A mommy group attempts to get to the bottom of a baby’s disappearance in Molloy’s debut.
“Bad things happen in heat like this.” The May Mothers is a group of Brooklyn women whose children share May birthdates and who enjoy bonding over the trials and tribulations of new motherhood. There’s gorgeous and brash Brit Nell Mackey, ghostwriter Colette Yates, sweet-natured Southerner Francie Givens, and Token, which is the nickname they’ve given the sole stay-at-home dad in the group, whom they assume is gay. Then there’s single mom Winnie Ross, an otherworldly beauty who sets herself apart but seems devoted to her little boy, Midas. When Nell suggests a moms’ night out without the babies, Winnie is reluctant to go, but Nell won’t take no for an answer, even offering to provide a babysitter. They drink the night away at a local bar, and before they leave, Nell receives a phone call from the babysitter with the news that Midas is missing, taken from his crib while she slept. Against the sweltering Brooklyn summer, the ladies, horrified at the mounting sensationalism of the case, use their various skills to dig into Winnie’s secretive past, hoping to bring little Midas home.
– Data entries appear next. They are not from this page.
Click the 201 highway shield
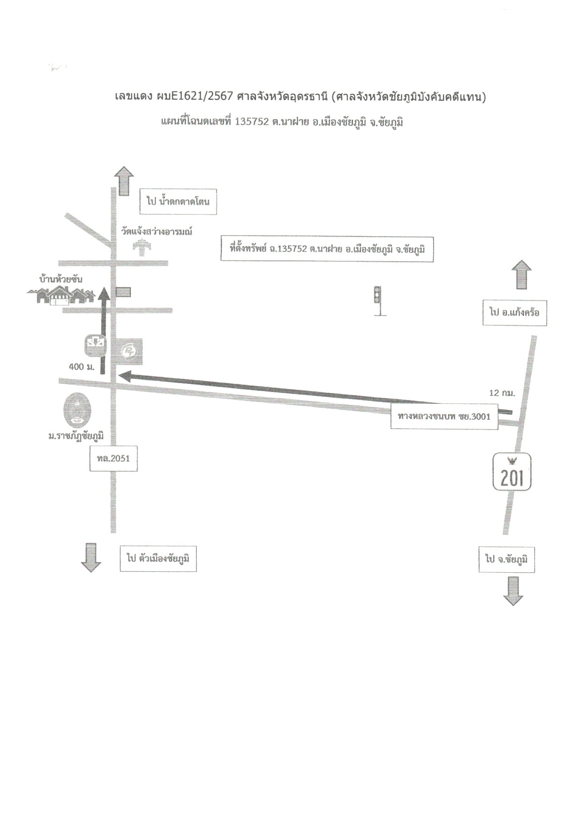(x=512, y=473)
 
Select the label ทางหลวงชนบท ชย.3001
(x=444, y=416)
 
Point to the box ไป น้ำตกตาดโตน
(x=178, y=202)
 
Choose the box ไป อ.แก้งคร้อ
(x=514, y=312)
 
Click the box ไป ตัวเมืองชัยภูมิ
(x=158, y=558)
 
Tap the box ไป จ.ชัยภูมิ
(x=506, y=559)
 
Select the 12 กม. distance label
(x=502, y=393)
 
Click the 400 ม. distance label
(x=82, y=367)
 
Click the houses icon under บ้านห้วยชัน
(x=61, y=296)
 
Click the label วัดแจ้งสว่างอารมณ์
(x=157, y=231)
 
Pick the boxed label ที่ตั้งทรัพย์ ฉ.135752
(x=327, y=249)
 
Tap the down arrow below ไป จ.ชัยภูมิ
(x=513, y=591)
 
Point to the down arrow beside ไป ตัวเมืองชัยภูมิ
(x=91, y=558)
The narrative rotates among the moms, offering insight into their varied lives, and readers will think they’ve got this one figured out, but the surprises, and revelations, come fast and often. A bonus: Emails sent to the May Mothers by a website called The Village—where they all registered—precede each chapter, doling out smug, one-size-fits-all advice on babies' milestones.
Molloy, a master of clever misdirection, deftly explores the expectations, insecurities, and endless judgement that accompany motherhood in this fast-paced thriller featuring a bevy of strong, smart, and realistically flawed women who, refreshingly, have each other's backs when it counts the most. Mesmerizing.